L’attesa per questa Prima nazionale è stata alta. Il nome Danio Manfredini risuona e anticipa visioni e presentimenti. Il suo teatro poetico e crudele, non sociale e non didattico, intriso di umori e atmosfere, dagli anni Settanta lascia a bocca aperta – punto di riferimento per chi sogna un incrocio tra il verbale e l’istintuale, il surreale e il reale più spinto. Pochi come lui sanno trattare temi difficili: la malattia della psiche, l’omosessualità, la prostituzione, il disagio mentale e l’emarginazione.
Da Al presente a Tre studi per una crocifissione, passando per Cinema Cielo e infine questo ultimo lavoro, il tocco tragicomico di Manfredini sfiora stazioni umane di tenera decadenza, facendo emergere il sentire terreno tra autoironia e solitudine, rassegnazione e fuga nell’immaginario.
Il personaggio Luciano si aggira per le sale dell’ospedale psichiatrico, stavolta non circondato solo dai fantasmi dell’Io (come in Tre studi), ma da altri esseri umani, un costante brulicare di tentativi di vita.
Da subito appare il doppio piano della drammaturgia, l’alternanza tra i dialoghi (degli attori) e la voce pre-registrata di Manfredini – un diluvio musicato caldo e lirico, in contrapposizione con lo squallore materiale di quattro umide mura. E le parole impietose, che stillano una nostalgia d’amore e bisogni carnali, fanno da contrappunto a memorie di sesso a pagamento nei parchi di Milano o erotismo nei cinema a luci rosse, sadomasochismo nei locali hard e un vagare di casa in casa, perché alla propria è stata cambiata la serratura.
Se la tematica del mondo omosessuale può apparire forse datata, non lo è la poetica, che tocca intimamente ogni individuo contemporaneo, nel suo schiantarsi contro l’incapacità di realizzazione in una società sempre più schizofrenica.
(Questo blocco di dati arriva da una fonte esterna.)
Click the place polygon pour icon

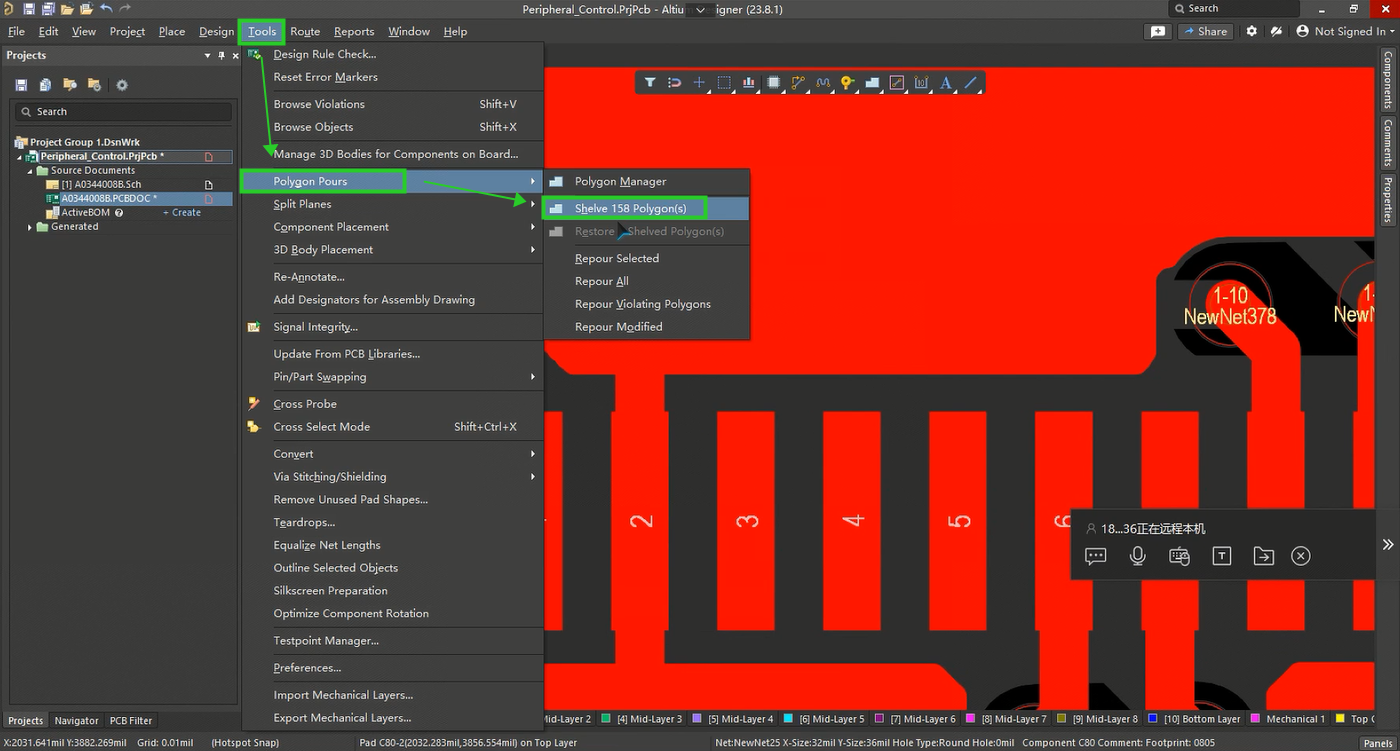pos(872,83)
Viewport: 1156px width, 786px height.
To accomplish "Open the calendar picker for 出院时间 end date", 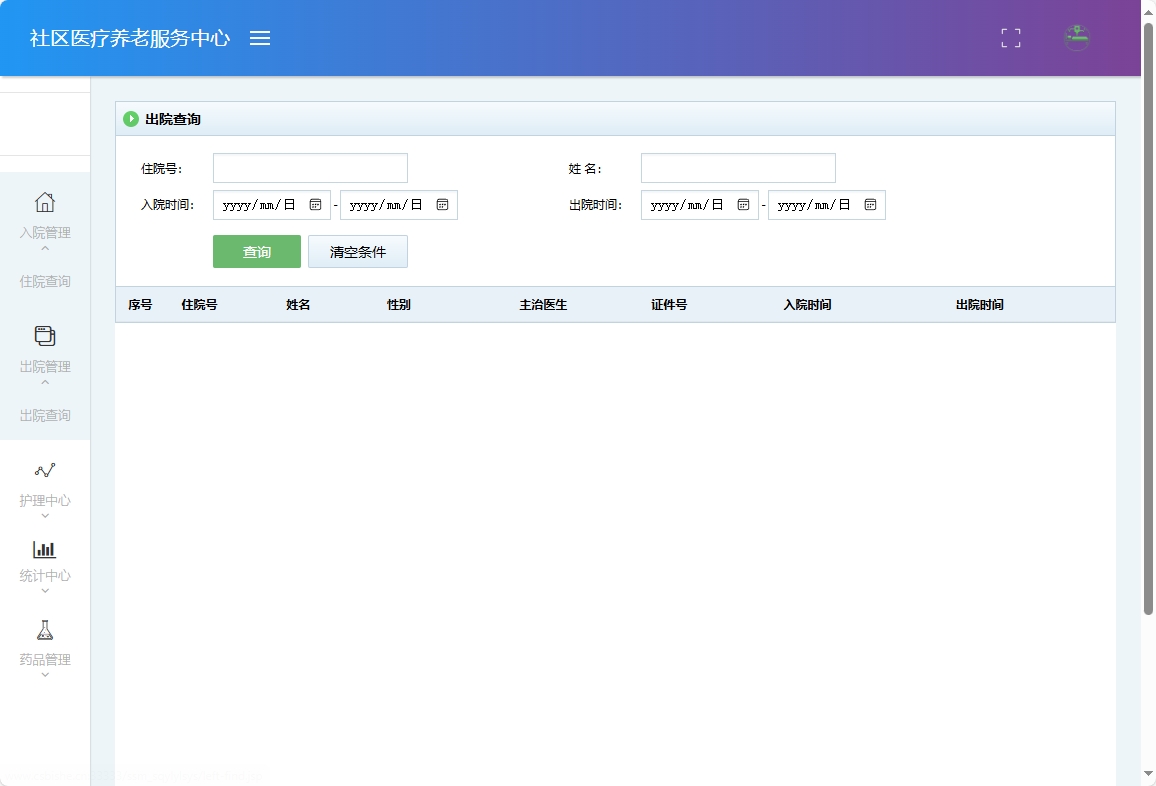I will pyautogui.click(x=870, y=204).
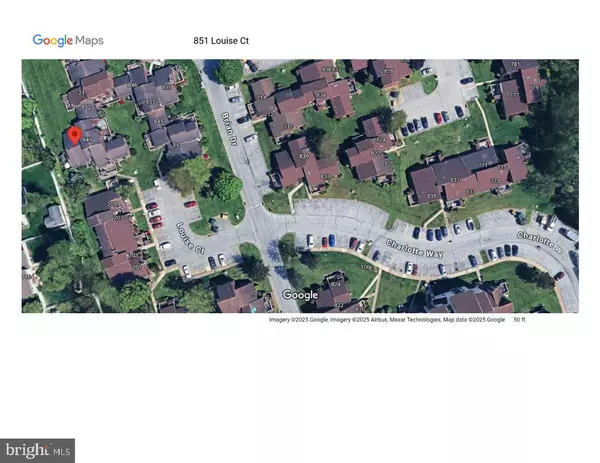Click the Google watermark on the map
Screen dimensions: 600x463
pos(299,295)
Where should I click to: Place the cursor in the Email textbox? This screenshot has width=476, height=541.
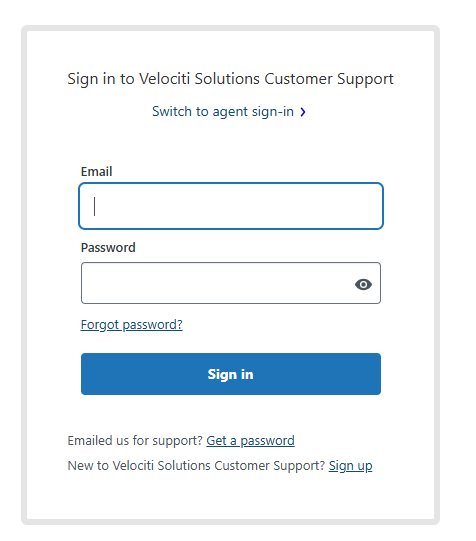pyautogui.click(x=231, y=206)
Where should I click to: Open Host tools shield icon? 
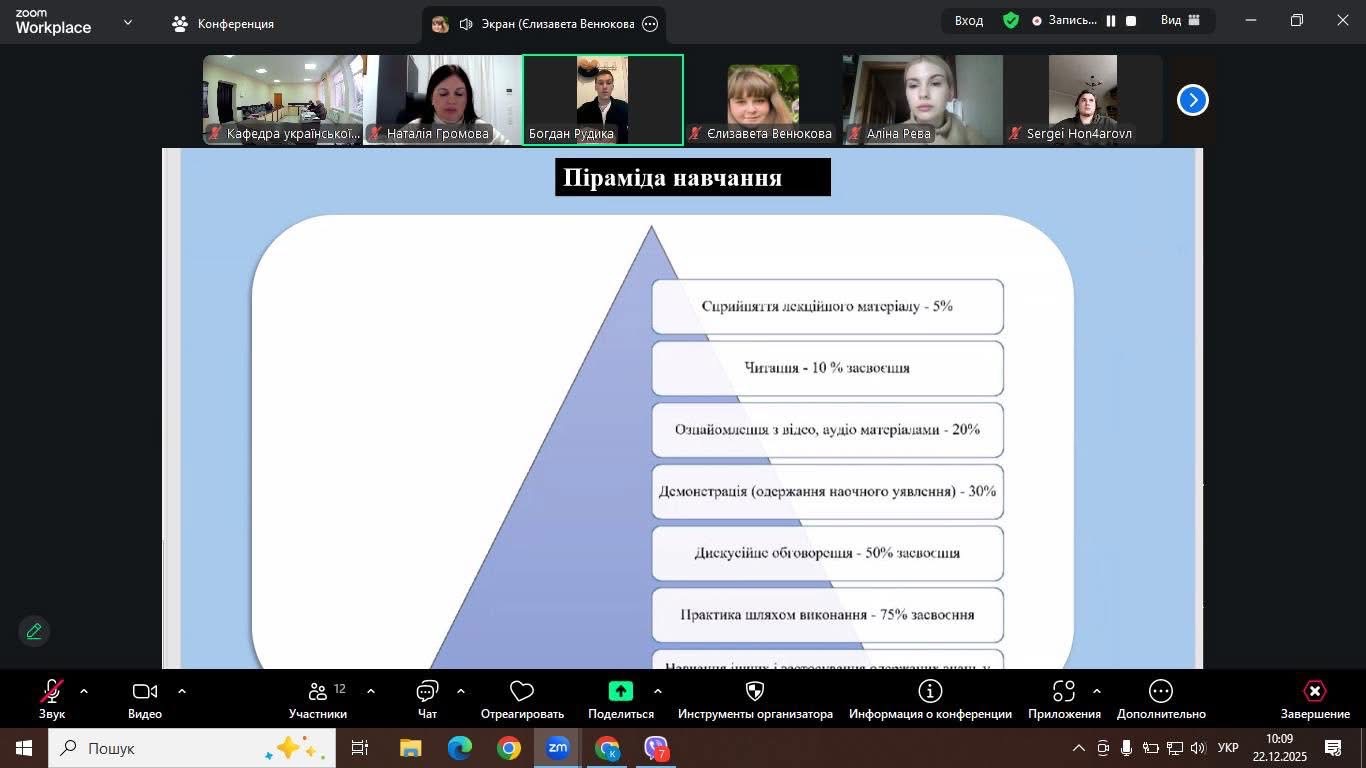[x=755, y=692]
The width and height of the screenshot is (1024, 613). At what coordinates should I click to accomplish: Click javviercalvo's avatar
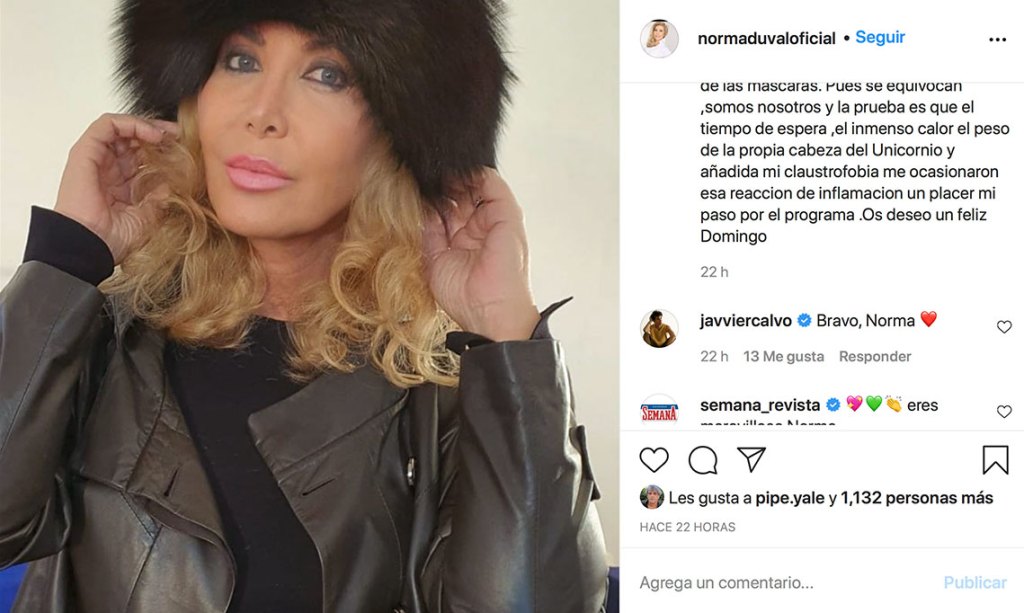pyautogui.click(x=659, y=328)
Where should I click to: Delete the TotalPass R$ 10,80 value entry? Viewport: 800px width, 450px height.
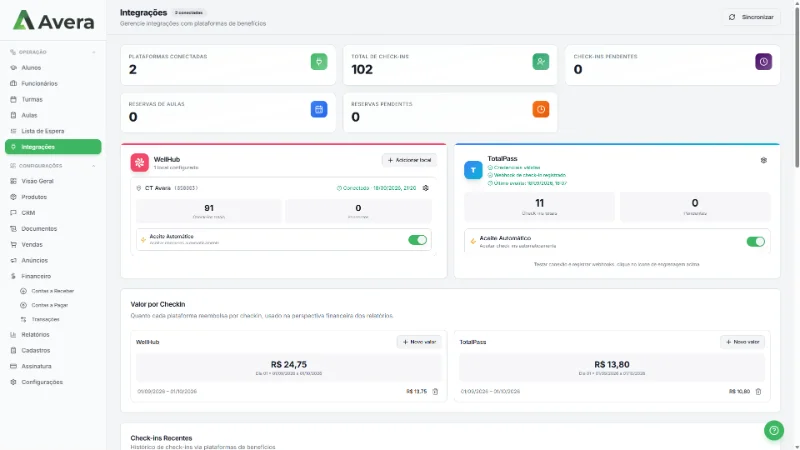(758, 392)
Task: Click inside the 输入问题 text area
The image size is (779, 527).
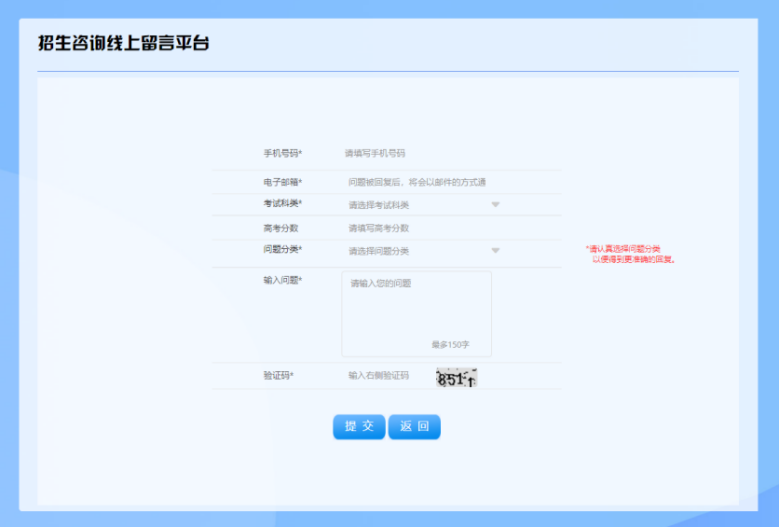Action: click(416, 310)
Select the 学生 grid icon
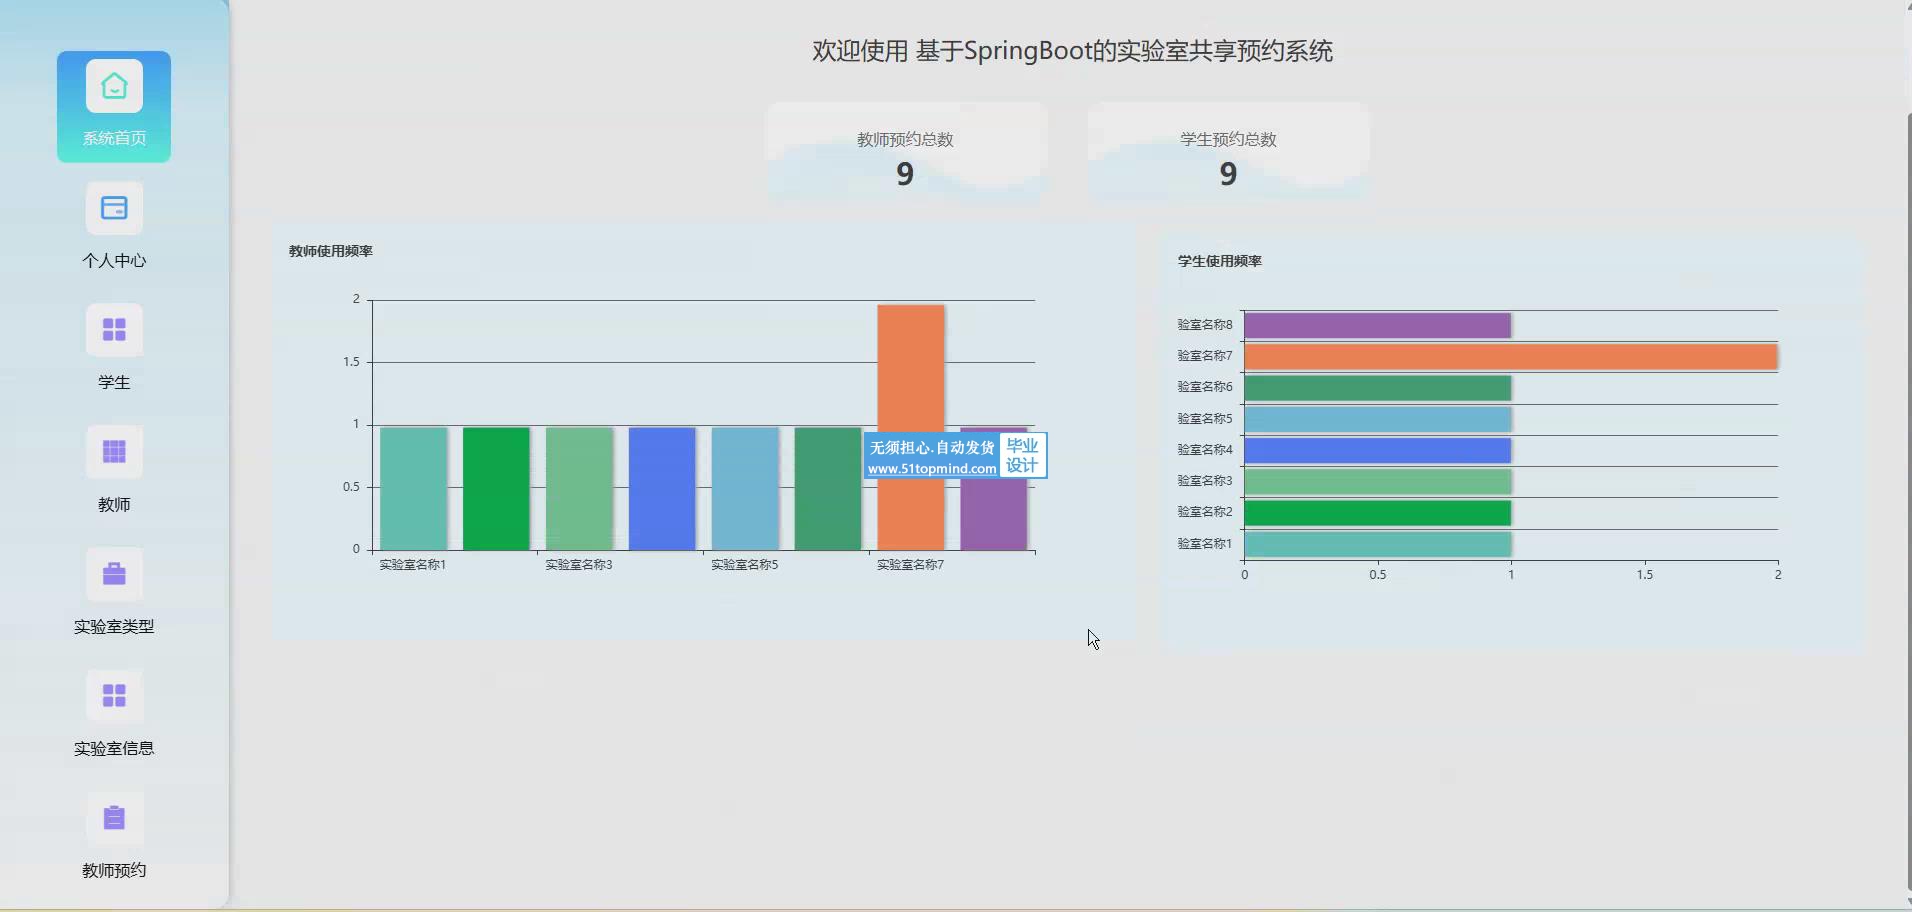The height and width of the screenshot is (912, 1912). (x=114, y=331)
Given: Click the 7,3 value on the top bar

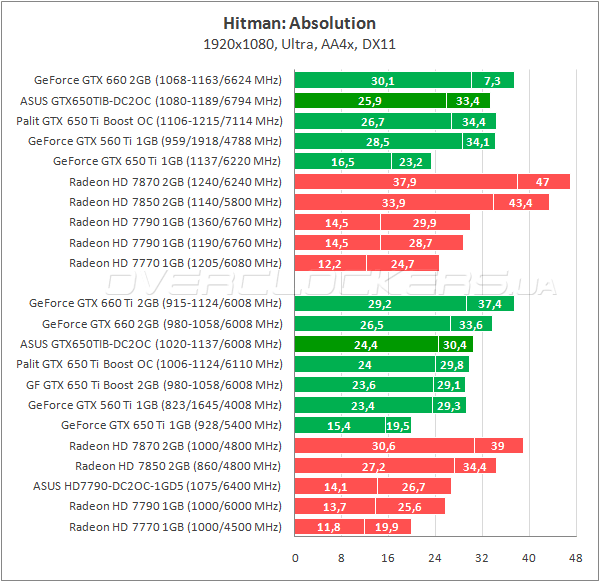Looking at the screenshot, I should point(492,81).
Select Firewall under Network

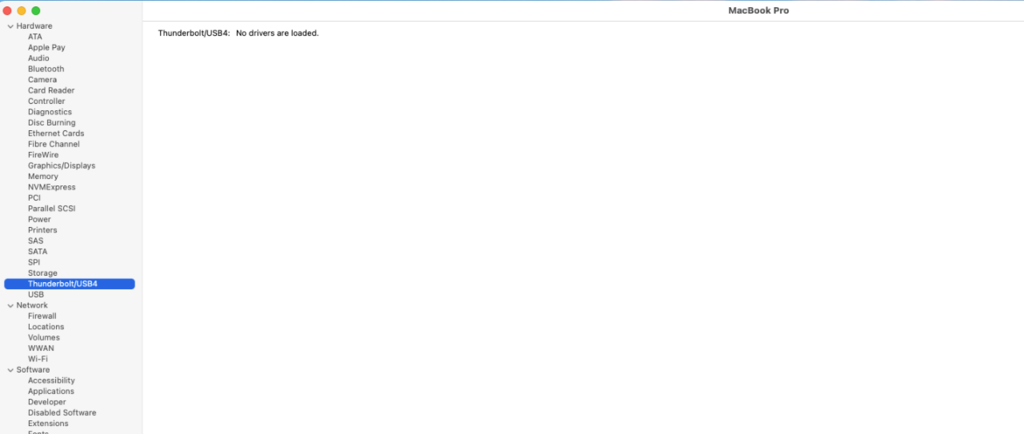pos(42,316)
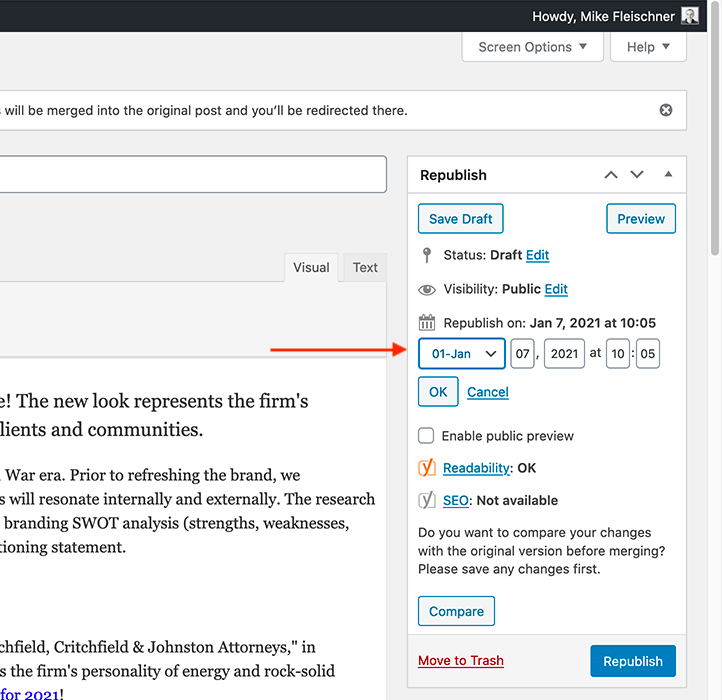722x700 pixels.
Task: Enable public preview checkbox
Action: (426, 436)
L’uso della scenografia, impeccabile, è un punto di valore aggiunto alla regia, meccanismo fondamentale per il cambio di scene e visuali. Dai bagni del manicomio alle panchine, gli alberi, la discoteca, il cinema, lo spazio sembra respirare, senza rabbuiarsi del tutto, nemmeno negli esterni dove gruppi di uomini si scambiano effusioni animalesche. Una sincronia tecnica affinata e rodata, così come luci e musica – la house con il pop – fanno da guarnizione al delirio mentale del personaggio Luciano/Manfredini, che nel suo umorismo arreso e nelle parole dei poeti, cerca la via di fuga da un martirio quotidiano.
Studi verso Luciano, da dichiarazione, risulta ancora un work in progress, anche se presenta una finitura stilistica, una organicità di contenuti e forme che fanno pensare a un compiutezza di fondo. Tra maschere e smascheramenti.